El atentado en Pakistán fue una respuesta a la ofensiva anti-talibán en suelo paquistaní

El régimen paquistaní acusó ayer a los talibán paquistaníes del atentado perpetrado el sábado con un camión-suicida cargado de explosivos y obuses contra el hotel Marriot, y que dejó un saldo aún provisional de 60 muertos y 200 heridos.
«Todos los caminos conducen a las Áreas Tribales Fronterizas con Afganistán». aseguró el ministro de Interior, Rehman Malik, en referencia a las provincias occidentales habitadas por pastunes, hermanos de sus vecinos afganos, e igualmente practicantes de un islam rigorista.
De momento nadie había reivindicado el atentado -el «11-S de Pakistán» según lo definió el redactor jefe del «Daily Times», pero los especialistas llevan meses insistiendo en que el noroeste de Pakistán se habría convertido en el «nuevo frente de la guerra al terror» decretada por EE.UU.
Estos mismos analistas aseguran que el atentado sería una «terrible advertencia» de esos pueblos a los regímenes estadounidense y paquistaní, que han intensificado sus ataques en esta zona.
Sus habitantes hacen frente desde comienzos de agosto a una gran ofensiva del Ejército paquistaní contra los distritos de Swat y Bajaur, donde asegura haber matado a 800 militantes islamistas. Desde Afganistán, los ataques aéreos y terrestres estadounidenses contra estas zonas son diarios.
«Por primera vez en la historia del país, las tropas paquistaníes han entrado en el distrito de Bajaur, donde se sospecha que se refugian guerrilleros talibanes moviéndose de un lado a otro y cruzando la frontera desde las provincias afganas de Kunar y Nuristán», aseguró un alto responsable paquistaní.

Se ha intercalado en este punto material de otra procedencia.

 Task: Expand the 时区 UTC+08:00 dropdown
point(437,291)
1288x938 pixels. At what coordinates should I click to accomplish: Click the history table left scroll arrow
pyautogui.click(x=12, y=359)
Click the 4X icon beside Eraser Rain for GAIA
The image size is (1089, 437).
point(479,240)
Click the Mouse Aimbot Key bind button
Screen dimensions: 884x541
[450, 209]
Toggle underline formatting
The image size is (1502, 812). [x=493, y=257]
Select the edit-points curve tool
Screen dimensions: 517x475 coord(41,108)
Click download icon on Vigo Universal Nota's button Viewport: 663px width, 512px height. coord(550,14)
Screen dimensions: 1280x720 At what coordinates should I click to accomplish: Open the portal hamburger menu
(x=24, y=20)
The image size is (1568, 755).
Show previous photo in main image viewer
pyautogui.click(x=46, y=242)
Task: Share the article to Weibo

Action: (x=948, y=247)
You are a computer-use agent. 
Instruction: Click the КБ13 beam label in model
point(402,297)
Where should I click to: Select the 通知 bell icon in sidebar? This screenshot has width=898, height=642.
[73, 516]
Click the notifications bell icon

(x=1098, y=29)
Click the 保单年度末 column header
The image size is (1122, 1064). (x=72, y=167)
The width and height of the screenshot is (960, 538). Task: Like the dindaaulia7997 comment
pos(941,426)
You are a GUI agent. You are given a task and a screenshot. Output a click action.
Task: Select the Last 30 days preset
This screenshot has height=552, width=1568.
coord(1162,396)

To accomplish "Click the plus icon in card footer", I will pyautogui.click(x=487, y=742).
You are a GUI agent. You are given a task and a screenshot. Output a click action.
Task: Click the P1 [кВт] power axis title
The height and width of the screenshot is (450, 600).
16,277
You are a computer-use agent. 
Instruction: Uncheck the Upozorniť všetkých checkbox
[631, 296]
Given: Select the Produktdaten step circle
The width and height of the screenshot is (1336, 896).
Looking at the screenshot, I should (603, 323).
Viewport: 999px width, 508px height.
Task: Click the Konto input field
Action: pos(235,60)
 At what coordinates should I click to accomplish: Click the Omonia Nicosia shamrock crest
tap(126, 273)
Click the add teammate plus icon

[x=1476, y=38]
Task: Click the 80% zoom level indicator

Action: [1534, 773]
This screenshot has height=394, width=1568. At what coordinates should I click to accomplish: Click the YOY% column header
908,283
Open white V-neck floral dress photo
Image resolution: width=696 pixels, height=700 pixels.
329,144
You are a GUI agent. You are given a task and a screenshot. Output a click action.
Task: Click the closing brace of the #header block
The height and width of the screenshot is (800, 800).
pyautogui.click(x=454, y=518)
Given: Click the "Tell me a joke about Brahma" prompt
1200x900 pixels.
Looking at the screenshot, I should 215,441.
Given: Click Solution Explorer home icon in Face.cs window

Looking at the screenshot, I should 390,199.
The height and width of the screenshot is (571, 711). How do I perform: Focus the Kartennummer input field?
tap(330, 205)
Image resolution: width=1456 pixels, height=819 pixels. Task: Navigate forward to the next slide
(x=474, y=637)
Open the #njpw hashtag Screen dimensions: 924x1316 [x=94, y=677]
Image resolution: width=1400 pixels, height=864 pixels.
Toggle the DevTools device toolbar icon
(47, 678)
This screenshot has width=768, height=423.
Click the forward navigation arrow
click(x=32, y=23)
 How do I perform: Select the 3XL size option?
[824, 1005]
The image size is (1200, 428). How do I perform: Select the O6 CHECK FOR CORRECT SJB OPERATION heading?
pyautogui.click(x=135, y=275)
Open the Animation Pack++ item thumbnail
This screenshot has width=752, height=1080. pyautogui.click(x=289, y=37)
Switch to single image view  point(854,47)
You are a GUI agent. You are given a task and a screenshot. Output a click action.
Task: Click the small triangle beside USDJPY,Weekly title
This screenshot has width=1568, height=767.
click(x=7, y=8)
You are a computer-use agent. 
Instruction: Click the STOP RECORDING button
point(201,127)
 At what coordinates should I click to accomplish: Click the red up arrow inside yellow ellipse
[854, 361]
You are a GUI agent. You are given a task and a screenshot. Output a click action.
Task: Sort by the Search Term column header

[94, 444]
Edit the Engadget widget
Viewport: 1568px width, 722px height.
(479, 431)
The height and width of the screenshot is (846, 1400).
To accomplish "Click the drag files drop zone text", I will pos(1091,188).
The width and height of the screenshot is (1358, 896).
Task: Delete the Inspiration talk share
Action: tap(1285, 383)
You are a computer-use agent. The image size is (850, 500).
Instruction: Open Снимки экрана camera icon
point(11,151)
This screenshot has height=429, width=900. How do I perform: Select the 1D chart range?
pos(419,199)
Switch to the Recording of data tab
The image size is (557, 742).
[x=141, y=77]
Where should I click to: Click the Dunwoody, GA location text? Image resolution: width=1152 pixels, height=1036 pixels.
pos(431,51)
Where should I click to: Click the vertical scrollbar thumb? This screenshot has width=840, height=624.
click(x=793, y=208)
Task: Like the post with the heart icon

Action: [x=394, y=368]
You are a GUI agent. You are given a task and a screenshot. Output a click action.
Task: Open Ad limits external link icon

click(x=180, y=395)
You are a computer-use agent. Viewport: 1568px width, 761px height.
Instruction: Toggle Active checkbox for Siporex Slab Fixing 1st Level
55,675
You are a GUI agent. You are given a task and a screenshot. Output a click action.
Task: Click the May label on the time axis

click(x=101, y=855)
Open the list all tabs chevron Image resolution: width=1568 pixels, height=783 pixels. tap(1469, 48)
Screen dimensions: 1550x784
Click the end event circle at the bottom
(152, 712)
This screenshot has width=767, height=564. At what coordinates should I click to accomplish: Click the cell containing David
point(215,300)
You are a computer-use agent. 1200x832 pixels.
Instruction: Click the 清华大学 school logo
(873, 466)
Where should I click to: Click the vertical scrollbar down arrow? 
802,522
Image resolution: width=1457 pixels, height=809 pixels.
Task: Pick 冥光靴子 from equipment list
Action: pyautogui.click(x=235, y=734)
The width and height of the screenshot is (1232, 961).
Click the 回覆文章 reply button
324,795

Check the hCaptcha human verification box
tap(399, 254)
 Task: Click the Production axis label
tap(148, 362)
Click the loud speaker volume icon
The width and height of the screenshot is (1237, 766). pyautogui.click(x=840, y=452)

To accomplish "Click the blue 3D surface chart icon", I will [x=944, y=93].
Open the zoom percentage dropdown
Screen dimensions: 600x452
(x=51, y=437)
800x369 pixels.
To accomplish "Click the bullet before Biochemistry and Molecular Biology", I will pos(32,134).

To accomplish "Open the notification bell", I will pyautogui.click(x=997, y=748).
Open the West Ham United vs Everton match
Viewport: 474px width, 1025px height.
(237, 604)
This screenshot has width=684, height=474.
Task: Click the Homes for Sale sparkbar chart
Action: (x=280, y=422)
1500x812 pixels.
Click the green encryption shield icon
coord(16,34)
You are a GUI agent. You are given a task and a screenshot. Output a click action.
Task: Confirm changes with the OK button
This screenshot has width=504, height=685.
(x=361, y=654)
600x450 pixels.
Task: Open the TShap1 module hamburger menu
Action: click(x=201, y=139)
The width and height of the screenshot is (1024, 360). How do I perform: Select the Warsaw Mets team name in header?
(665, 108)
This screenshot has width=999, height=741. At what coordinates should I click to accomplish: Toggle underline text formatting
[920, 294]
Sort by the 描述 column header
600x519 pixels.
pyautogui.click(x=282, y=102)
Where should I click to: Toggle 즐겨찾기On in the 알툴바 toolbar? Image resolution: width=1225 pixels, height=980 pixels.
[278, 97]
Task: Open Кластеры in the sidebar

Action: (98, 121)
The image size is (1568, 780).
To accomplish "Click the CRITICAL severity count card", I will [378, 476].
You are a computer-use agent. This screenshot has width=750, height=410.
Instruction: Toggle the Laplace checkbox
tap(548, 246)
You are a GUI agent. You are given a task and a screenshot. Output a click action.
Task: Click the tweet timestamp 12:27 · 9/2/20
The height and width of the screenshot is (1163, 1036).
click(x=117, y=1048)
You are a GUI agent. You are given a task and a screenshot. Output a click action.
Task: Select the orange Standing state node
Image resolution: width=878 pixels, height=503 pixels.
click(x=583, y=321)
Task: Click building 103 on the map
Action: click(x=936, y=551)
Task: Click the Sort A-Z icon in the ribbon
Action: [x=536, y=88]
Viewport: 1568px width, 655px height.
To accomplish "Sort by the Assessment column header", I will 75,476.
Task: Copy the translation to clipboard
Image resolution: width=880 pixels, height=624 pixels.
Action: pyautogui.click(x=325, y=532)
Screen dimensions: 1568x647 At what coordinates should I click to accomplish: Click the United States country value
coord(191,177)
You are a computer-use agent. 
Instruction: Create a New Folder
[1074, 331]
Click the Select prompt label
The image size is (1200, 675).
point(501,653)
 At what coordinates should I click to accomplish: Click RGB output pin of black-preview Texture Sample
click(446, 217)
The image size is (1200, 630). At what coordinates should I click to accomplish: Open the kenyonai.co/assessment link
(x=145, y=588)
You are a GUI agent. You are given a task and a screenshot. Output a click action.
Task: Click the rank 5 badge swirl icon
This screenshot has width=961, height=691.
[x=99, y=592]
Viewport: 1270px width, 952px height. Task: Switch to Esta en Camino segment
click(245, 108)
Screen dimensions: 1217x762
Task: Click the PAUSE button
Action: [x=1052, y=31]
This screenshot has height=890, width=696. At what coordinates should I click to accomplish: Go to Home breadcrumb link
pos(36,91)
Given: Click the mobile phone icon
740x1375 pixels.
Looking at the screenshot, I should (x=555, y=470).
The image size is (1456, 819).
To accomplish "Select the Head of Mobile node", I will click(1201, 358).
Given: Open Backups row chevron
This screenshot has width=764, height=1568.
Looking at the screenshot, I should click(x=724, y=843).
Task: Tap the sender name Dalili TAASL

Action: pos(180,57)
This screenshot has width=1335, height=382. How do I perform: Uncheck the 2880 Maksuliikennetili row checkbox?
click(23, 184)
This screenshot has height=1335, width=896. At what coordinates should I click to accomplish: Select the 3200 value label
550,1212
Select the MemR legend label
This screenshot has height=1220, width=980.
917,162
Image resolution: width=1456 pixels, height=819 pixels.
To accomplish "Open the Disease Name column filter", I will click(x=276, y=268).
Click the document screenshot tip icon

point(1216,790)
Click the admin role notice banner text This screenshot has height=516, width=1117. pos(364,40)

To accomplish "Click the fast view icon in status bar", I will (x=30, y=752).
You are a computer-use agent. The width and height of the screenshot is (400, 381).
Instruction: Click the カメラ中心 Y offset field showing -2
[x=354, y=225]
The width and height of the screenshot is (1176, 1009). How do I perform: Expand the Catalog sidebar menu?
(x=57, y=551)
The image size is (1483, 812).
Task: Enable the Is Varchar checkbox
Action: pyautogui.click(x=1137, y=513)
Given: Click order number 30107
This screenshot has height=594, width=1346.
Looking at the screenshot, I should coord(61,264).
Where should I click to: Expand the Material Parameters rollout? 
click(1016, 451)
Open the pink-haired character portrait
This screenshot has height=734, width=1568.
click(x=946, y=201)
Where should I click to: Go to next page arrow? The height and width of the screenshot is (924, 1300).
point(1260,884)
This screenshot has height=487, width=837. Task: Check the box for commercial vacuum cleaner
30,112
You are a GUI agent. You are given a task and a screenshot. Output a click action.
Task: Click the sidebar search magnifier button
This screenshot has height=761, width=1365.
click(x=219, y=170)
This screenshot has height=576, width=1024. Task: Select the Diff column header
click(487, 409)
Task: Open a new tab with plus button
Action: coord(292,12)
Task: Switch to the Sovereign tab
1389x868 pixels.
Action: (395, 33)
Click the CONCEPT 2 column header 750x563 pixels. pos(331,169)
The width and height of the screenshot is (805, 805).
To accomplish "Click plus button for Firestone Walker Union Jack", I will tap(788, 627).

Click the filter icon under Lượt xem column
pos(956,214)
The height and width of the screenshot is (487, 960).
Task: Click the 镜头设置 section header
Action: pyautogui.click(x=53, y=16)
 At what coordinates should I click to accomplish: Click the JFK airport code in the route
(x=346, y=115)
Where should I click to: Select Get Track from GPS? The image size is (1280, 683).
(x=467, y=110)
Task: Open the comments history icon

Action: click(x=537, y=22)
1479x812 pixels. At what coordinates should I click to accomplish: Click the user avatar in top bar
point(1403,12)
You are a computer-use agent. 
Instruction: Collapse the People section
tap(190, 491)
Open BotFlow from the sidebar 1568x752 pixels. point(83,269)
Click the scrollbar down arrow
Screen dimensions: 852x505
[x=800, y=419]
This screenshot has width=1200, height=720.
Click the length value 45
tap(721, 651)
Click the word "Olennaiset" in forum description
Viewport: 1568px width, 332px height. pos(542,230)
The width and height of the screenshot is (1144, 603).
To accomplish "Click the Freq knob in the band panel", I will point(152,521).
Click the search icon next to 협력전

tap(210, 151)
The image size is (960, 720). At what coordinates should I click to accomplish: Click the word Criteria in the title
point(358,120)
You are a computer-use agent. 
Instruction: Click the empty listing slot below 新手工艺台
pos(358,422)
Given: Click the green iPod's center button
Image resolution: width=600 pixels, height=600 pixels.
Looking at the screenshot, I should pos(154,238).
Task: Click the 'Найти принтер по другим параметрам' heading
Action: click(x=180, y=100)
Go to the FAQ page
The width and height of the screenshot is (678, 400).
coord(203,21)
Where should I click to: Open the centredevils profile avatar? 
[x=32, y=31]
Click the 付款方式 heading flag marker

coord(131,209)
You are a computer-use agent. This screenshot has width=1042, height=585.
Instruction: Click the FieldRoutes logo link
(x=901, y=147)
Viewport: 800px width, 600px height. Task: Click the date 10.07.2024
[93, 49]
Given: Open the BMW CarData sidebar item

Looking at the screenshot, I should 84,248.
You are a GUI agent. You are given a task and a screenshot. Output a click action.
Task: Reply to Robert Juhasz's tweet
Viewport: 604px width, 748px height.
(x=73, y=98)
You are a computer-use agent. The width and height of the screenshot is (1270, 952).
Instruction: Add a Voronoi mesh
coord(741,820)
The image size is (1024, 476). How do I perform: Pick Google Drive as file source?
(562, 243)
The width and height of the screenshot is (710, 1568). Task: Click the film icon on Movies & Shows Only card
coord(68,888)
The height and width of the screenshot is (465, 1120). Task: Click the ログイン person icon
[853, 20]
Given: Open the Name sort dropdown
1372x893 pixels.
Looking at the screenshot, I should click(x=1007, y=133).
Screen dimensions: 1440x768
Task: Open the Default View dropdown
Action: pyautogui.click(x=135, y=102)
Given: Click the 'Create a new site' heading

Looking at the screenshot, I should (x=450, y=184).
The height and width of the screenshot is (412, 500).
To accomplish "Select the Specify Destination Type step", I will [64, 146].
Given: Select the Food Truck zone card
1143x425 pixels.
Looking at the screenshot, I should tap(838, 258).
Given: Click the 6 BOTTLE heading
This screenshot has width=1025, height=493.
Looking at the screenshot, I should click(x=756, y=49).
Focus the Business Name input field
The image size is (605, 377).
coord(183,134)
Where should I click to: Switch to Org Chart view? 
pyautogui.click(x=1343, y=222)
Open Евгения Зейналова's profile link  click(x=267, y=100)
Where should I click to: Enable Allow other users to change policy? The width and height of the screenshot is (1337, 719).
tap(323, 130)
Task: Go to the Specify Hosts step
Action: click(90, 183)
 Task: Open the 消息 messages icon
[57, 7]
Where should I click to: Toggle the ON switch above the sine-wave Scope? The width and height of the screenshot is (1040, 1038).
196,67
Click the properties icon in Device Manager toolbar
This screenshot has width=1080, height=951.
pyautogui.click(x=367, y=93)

«Este atentado es un mensaje de los talibán. Si los paquistaníes y los norteamericanos no cesan en sus ataques a sus aldeas y a sus cultivos, matando gente inocente a diario, ellos atacarán en Pakistán y si pueden hacerlo, en EE.UU.».
No falta, no obstante, quien apunta hacia los servicios secretos -el poderoso ISI- y señala lo audaz y provocador del hecho de hacer pasar un camión cargado con 600 kilos de explosivos en el corazón de una capital que sufre unas medidas de seguridad draconianas desde hace por lo menos un año.
De lo que no hay duda es de que el ataque supone un gran revés para el nuevo presidente, Asif Ali Zardari, considerado por la opinión pública paquistaní como un títere de Washington, y quien acababa de pronunciar horas antes su primer discurso ante el Parlamento.
Todavía no se puede acceder al interior por el intenso calor
Los servicios de socorro seguían ayer buscando cadáveres entre los escombros alrededor del hotel. El balance oficial podría aumentar toda vez que las 300 habitaciones y los seis restaurantes del complejo fueron arrasados por el fuego.
La mayoría de los cadáveres recuperados corresponden a guardias de seguridad aunque se incluyen entre las víctimas mortales algunos extranjeros y civiles que paseaban cerca del lugar en el momento de la potente deflagración, que abrió un cráter de una veintena de metros de diámetro y ocho metros de profundidad.
Un vídeo recoge el momento de las dos explosiones. El conductor se hizo explotar en un primer momento tras estrellar el camión contra la barrera de seguridad. La bomba no explotó sino minutos después.
Un primer equipo de medio centenar de soldados accedió a primera hora de la mañana de ayer, 12 horas después del atentado, al hall del hotel pero el intenso calor les hizo retirarse.
Sólo algunos especialistas pertrechados con equipos de espeleología lograron penetrar en el interior de las ruinas, mientras los bomberos trataban de echar abajo los escasos muros en pie.
Una potente lluvia convirtió el escenario en un gran barrizal. Restos humanos eran visibles aún entre el barro, a la espera de ser retirados. La escena recordaba a los peores bombardeos.